O litígio em questão envolveu um fundo de pensões espanhol que recebeu dividendos de fonte portuguesa, nos anos de 2020 e 2021, os quais foram sujeitos a tributação em Portugal, por retenção de IRC na fonte.
Uma vez que aos fundos de pensões residentes em Portugal não é exigida, para a mesma situação, a verificação do cumprimento de determinados critérios, e a apresentação de prova certificada, que é exigida aos fundos de pensões não residentes em Portugal para que beneficiem de isenção de IRC, o TJUE concluiu que o n.º 1 do artigo 63.° do TFUE deve ser interpretado de acordo com o seguinte:
Não se opõe a que um Estado-Membro exija que um fundo de pensões não residente faça prova do cumprimento dos requisitos substantivos previstos para beneficiar de uma isenção do imposto sobre os dividendos recebidos, apresentando uma declaração confirmada e autenticada pelas autoridades do Estado-Membro de residência a quem compete a supervisão do fundo, desde que essas autoridades disponham dos poderes e competências necessários para emitir essa declaração, que esta possa ser obtida num prazo razoável e que não existam medidas que, embora igualmente eficazes, sejam menos restritivas.

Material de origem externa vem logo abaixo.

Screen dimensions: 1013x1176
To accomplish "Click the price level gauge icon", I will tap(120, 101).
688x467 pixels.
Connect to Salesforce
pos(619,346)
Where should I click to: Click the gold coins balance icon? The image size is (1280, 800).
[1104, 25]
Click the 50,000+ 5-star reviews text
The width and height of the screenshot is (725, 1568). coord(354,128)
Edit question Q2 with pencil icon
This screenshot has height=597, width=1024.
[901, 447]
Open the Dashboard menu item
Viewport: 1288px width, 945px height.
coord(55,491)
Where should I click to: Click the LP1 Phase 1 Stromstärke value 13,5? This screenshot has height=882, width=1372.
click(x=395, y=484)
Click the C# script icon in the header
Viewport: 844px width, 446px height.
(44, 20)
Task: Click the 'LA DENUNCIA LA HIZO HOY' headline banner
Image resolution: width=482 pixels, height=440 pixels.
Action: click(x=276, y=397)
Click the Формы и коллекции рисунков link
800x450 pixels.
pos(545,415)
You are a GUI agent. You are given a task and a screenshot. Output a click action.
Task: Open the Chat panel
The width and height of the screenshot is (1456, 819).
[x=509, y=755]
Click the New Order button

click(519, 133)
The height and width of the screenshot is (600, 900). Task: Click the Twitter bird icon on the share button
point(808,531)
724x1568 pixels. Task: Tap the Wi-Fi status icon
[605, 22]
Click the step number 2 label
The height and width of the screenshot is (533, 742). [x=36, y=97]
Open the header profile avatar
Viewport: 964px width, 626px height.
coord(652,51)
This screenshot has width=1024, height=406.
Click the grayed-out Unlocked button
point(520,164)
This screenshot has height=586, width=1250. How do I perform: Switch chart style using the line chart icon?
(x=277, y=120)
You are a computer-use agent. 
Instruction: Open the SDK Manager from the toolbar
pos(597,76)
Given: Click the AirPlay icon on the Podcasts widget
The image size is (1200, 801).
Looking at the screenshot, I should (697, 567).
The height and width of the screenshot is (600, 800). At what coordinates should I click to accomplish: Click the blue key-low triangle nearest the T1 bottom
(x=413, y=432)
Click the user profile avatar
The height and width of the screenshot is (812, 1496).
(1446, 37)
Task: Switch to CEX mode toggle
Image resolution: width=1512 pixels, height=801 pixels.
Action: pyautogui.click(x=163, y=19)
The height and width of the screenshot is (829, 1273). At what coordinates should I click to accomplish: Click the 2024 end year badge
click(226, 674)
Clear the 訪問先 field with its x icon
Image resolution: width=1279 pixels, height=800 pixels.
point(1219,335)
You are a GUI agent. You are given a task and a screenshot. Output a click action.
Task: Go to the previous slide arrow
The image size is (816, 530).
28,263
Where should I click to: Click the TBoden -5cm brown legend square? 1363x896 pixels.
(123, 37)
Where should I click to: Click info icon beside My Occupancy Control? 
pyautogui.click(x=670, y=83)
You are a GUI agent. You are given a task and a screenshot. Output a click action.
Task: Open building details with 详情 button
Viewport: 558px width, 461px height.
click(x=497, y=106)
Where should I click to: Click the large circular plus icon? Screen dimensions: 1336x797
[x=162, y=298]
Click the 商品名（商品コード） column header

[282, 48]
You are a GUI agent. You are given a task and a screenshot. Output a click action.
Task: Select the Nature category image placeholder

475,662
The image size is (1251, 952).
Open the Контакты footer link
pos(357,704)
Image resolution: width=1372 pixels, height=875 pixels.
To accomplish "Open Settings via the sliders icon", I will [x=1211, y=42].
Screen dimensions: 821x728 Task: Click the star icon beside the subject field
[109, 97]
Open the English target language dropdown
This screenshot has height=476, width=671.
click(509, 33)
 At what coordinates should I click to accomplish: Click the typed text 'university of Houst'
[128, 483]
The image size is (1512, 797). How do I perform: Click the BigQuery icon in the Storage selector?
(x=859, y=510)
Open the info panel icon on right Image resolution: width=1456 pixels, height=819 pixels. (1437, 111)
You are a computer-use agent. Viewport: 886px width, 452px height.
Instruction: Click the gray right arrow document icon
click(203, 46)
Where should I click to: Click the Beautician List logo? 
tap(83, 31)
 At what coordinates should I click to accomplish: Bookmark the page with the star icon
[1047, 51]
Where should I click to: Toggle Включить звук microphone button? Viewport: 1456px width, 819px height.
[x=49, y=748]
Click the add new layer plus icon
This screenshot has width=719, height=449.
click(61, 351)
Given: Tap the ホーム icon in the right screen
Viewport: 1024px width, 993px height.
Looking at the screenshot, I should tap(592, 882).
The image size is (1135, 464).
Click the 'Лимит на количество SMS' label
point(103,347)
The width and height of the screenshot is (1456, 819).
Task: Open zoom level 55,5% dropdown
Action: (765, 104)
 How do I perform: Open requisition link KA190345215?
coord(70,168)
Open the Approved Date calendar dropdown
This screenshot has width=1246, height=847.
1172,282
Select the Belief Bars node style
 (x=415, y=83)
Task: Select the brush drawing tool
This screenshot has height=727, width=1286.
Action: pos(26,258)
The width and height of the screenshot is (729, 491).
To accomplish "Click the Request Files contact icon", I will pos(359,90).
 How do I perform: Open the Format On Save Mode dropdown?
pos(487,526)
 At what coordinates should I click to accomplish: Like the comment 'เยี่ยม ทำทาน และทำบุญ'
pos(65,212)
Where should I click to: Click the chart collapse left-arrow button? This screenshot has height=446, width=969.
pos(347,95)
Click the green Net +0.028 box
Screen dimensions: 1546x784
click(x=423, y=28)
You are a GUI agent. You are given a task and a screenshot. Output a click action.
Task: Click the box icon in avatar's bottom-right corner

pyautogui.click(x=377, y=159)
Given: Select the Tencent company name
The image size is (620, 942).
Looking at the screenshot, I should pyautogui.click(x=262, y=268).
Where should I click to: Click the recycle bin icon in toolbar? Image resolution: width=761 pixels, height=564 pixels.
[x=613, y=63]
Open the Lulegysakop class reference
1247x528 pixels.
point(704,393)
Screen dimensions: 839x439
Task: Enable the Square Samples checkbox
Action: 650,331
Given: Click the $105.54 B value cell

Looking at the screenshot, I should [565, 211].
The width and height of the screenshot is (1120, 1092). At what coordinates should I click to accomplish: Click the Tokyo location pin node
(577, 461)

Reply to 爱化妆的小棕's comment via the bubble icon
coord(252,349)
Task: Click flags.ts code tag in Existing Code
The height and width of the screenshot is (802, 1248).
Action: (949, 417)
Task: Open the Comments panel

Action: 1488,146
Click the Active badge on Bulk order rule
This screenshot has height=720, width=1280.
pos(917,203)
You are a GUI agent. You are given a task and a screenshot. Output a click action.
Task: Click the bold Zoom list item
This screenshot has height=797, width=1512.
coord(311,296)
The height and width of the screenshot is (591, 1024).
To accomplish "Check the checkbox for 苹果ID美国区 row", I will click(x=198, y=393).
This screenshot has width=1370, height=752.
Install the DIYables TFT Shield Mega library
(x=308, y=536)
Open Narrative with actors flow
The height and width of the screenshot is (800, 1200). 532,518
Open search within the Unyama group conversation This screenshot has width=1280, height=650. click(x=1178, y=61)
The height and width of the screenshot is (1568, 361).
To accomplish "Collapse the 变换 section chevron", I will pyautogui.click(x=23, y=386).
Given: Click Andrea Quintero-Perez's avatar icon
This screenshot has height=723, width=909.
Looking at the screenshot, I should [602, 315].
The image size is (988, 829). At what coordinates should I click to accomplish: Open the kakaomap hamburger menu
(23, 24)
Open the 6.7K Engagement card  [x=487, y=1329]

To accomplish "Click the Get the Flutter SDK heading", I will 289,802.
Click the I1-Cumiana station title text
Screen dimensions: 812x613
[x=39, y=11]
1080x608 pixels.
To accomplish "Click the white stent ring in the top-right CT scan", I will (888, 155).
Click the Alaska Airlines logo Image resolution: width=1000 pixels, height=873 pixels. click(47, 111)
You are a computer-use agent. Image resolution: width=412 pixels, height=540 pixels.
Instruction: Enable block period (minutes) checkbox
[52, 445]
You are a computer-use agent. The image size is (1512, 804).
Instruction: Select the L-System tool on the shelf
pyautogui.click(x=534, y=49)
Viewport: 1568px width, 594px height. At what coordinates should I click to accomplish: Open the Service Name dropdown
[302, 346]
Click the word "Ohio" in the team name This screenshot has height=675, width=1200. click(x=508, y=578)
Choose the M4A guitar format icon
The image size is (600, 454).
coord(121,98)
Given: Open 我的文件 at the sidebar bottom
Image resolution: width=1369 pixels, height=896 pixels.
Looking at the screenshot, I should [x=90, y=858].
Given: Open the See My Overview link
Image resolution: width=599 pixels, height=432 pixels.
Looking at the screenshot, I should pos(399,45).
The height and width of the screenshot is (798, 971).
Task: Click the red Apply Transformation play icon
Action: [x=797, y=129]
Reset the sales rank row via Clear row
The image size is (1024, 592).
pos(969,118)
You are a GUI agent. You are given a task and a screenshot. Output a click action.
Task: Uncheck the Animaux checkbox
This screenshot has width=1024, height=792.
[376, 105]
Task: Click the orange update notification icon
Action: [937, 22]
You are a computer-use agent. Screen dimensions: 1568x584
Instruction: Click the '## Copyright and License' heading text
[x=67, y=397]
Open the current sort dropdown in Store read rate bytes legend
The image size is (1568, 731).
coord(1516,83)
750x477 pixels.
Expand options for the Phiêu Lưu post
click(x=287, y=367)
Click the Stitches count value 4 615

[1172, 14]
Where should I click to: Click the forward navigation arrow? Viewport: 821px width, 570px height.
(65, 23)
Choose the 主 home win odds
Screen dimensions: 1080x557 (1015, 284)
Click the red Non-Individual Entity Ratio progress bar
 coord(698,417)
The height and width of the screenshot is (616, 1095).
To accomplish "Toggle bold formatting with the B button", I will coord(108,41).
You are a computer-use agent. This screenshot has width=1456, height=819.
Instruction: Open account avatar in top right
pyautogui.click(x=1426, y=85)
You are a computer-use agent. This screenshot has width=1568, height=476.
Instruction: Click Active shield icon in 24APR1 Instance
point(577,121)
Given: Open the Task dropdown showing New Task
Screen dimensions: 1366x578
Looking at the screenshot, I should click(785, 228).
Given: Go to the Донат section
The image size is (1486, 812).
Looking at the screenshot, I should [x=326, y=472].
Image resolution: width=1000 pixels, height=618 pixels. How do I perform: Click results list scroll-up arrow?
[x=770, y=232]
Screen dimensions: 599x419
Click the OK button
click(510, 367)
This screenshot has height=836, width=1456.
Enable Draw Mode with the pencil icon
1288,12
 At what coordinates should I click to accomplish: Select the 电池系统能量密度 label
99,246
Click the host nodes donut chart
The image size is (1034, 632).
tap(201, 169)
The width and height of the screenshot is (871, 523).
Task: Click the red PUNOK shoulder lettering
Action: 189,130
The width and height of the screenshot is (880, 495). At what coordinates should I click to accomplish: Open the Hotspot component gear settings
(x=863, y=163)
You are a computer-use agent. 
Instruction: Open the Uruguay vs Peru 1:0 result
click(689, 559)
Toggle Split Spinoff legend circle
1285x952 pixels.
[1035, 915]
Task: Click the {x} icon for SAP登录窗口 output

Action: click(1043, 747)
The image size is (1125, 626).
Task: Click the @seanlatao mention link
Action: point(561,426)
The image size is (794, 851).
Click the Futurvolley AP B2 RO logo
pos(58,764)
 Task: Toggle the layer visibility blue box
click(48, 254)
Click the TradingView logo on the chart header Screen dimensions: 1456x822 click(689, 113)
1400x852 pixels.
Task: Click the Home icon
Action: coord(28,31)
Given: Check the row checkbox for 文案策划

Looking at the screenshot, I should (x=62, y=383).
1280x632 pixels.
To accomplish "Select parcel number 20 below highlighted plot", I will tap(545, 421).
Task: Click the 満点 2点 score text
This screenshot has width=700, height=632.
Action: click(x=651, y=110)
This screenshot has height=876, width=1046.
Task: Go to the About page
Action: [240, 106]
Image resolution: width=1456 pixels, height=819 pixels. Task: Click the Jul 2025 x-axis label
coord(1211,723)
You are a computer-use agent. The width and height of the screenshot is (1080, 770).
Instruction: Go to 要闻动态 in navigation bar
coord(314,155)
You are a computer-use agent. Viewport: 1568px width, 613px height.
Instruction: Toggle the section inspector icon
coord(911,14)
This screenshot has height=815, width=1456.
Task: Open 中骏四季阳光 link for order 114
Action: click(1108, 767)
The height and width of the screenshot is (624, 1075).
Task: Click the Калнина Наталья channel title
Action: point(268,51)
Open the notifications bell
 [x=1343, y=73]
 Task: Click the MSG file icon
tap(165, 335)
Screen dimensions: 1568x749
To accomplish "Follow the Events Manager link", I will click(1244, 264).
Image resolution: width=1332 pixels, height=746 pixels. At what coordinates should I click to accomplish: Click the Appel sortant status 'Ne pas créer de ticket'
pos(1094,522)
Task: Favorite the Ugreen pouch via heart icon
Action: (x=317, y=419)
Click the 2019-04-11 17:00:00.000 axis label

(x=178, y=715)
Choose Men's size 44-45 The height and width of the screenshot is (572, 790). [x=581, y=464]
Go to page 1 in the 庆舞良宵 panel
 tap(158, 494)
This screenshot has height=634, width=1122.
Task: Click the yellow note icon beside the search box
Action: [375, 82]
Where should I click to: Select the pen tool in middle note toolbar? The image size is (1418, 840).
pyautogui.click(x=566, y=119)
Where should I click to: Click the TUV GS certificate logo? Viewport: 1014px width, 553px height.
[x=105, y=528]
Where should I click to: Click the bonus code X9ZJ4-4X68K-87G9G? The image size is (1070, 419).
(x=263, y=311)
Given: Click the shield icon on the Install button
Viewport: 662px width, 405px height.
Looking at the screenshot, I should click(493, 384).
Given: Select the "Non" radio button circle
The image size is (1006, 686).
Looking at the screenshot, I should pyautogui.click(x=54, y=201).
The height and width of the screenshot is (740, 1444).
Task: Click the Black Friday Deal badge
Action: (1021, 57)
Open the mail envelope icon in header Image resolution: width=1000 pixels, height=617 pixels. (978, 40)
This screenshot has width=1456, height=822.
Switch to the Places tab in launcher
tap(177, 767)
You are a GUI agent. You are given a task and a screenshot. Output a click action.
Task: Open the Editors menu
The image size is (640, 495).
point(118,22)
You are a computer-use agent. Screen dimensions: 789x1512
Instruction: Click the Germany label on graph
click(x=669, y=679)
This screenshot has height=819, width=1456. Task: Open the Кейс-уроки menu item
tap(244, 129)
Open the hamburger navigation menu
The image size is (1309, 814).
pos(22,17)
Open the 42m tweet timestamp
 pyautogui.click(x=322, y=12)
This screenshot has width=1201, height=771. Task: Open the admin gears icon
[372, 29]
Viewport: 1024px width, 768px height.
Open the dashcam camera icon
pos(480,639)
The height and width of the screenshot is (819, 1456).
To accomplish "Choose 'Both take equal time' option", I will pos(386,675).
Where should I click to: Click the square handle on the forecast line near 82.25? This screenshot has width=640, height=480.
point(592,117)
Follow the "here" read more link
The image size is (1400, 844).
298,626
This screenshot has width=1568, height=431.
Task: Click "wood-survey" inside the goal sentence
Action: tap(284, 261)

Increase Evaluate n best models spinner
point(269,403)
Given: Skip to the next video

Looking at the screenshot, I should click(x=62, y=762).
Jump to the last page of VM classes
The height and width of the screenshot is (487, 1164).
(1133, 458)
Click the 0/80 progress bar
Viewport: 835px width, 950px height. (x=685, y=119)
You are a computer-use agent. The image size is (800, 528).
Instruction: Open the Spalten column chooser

Nesse caso, deve ser entregue ao substituto tributário a documentação certificada exigida para que a isenção seja aplicada;
Opõe-se a que um Estado-Membro exija que um fundo de pensões não residente faça prova do cumprimento dos requisitos substantivos previstos para obter o reembolso do imposto cobrado sobre os dividendos recebidos por esse fundo, apresentando uma declaração confirmada e autenticada pelas autoridades do Estado-Membro de residência a quem compete a supervisão desse fundo.
Esta conclusão vai no sentido de a exigência de apresentação de uma declaração emitida pelas autoridades a quem compete a supervisão do fundo de pensões não residente, como único meio de prova, ultrapassa o que é necessário para alcançar os objetivos pretendidos, uma vez que é possível à Autoridade Tributária solicitar às autoridades competentes de outro Estado-Membro as informações suscetíveis de lhe permitir fixar corretamente o imposto.